- SET EXERCISE
Please copy out word for word the lines starting at the one that contains "WT data point in panel a" and running through the end of the rows.

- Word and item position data
════════════════

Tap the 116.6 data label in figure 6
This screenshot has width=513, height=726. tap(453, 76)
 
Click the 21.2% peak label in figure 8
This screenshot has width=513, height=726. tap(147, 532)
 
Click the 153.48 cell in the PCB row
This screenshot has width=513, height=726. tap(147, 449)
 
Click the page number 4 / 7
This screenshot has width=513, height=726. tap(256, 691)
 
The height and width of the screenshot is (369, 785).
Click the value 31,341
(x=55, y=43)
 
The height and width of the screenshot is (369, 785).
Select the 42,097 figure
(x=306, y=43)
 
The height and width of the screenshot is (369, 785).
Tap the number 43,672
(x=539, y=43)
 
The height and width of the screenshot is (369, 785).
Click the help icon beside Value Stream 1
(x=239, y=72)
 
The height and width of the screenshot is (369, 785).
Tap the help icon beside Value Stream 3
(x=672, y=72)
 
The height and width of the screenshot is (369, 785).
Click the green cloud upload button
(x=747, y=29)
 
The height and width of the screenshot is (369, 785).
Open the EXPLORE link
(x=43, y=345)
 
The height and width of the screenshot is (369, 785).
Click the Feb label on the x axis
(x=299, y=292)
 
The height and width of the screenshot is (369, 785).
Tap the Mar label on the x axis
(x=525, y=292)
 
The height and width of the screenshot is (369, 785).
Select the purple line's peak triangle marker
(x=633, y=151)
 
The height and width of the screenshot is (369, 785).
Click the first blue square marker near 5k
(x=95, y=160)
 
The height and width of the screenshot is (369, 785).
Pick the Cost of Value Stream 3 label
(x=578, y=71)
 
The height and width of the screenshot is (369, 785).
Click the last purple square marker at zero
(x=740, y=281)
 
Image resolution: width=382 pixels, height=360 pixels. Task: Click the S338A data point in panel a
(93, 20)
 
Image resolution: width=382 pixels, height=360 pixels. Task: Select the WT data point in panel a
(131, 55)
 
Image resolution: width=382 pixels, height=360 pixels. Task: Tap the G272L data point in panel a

════════════════

- WORKED ANSWER
Image resolution: width=382 pixels, height=360 pixels. Task: Select the WT data point in panel a
(131, 55)
 
Image resolution: width=382 pixels, height=360 pixels. Task: Tap the G272L data point in panel a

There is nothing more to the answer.